The first place that happened was Chet’s Video, owned and operated by Chet Strout and his wife, Carrie Thomas. Yeah, it was that long ago that we rented things called VHS tapes and DVDs from a store. This was before streaming when Netflix actually mailed you DVDs.
Well, now Chet’s is gone and Netflix has a market cap of $155B.
Chet’s was a special place though.

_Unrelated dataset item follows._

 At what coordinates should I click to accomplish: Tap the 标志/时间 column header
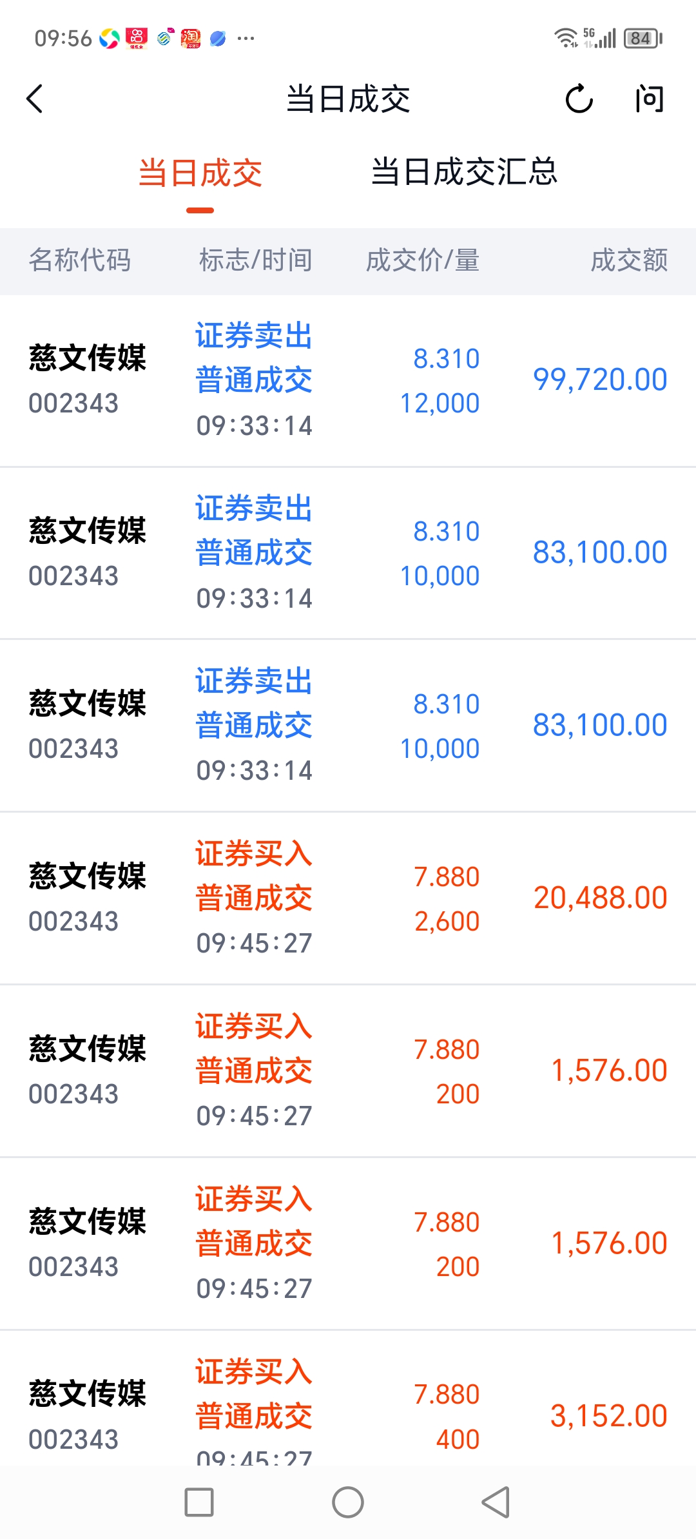coord(255,261)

Housed in a faded blue Victorian with a red door, it had movie posters in the window, a hand-painted sign hung off to the side, and it sat kitty-corner to Tony’s Pizza and The Five Corners Kitchen at the nexus of our small town.
Upon entering, the first thing you noticed was the smell of freshly popped popcorn (free with or without a rental), then the rows of candy jars filled with sweets of every color, then Chet’s oddball collection of figurines, albums, and memorabilia that passed for decoration.

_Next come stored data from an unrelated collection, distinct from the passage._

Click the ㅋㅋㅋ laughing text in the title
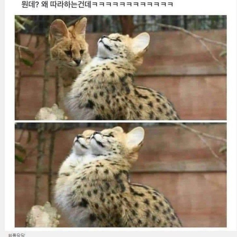 pos(132,5)
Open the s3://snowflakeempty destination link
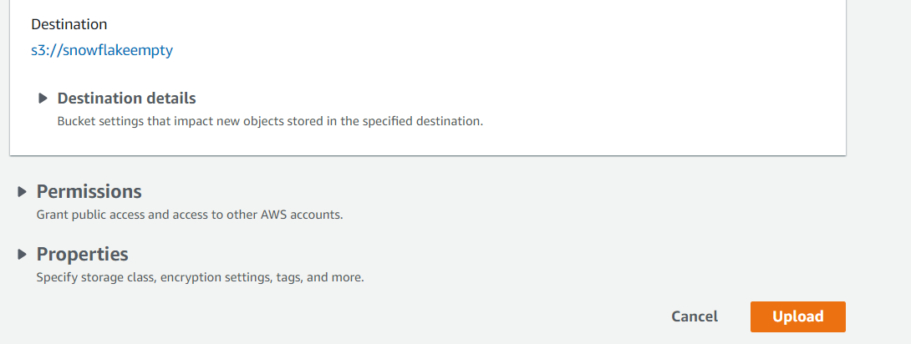Viewport: 911px width, 344px height. [x=101, y=50]
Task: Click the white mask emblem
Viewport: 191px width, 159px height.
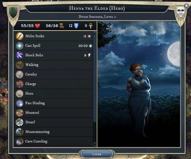Action: [180, 12]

Beyond that were the shelves filled with tapes and discs and, importantly, a chalkboard with his and his staff’s recommendations. When my daughter, Bridget, was two my wife dressed her as a pile of leaves for Halloween and she won Chet’s first-ever costume contest. Her picture joined the wall and hung there for the next 20 years.
Netflix has never hung a picture of my daughter on its wall and it only knows her as her profile, Anvil Assassin. Don’t ask.
Is a profile personal?
Actually, my whole family is Anvil Assassin. While we took the time to set-up individual profiles when we first started our account, all five of us now just use this one profile. We’ve essentially rendered the personalized marketing algorithm useless. But it was useless to begin with.
Sure, it can tell me that there are other British Detective shows that I like but it also recommends documentaries (my wife) and new episodes of Riverdale (my daughter) or Suits (my other daughter) or animated classics (my son). Essentially, it’s a video store without as many movies or fresh popcorn.
Perhaps used properly it would be more useful as it’s incredibly convenient and a great value. But it will never be personal.
Netflix knows what I watched but it doesn’t know what I thought about what I watched.
Sure it knows if I finished a series or not but it doesn’t really know why. Maybe I just got busy and couldn’t finish the program. Maybe I didn’t like it. Maybe my wife started me watching something else. All it really knows is that Anvil Assassin watched 50 minutes of Hinterland. And therefore, Anvil Assassin, might want to watch Broadchurch.
That’s personalized marketing. It’s a surface-level understanding and a small attempt to provide better service by being relevant. But it’s not personal.
In contrast, Chet and I talked every time I visited the store. He asked questions about the film we were returning, he answered questions about the films we were interested in. He introduced us to films that he liked, that Carrie liked or that his daughter, Melissa, liked. He posted his recommendations and updated it regularly.
Are you looking to make your marketing and sales more personal? Check out our Ultimate Guide to Personal Experience for tips.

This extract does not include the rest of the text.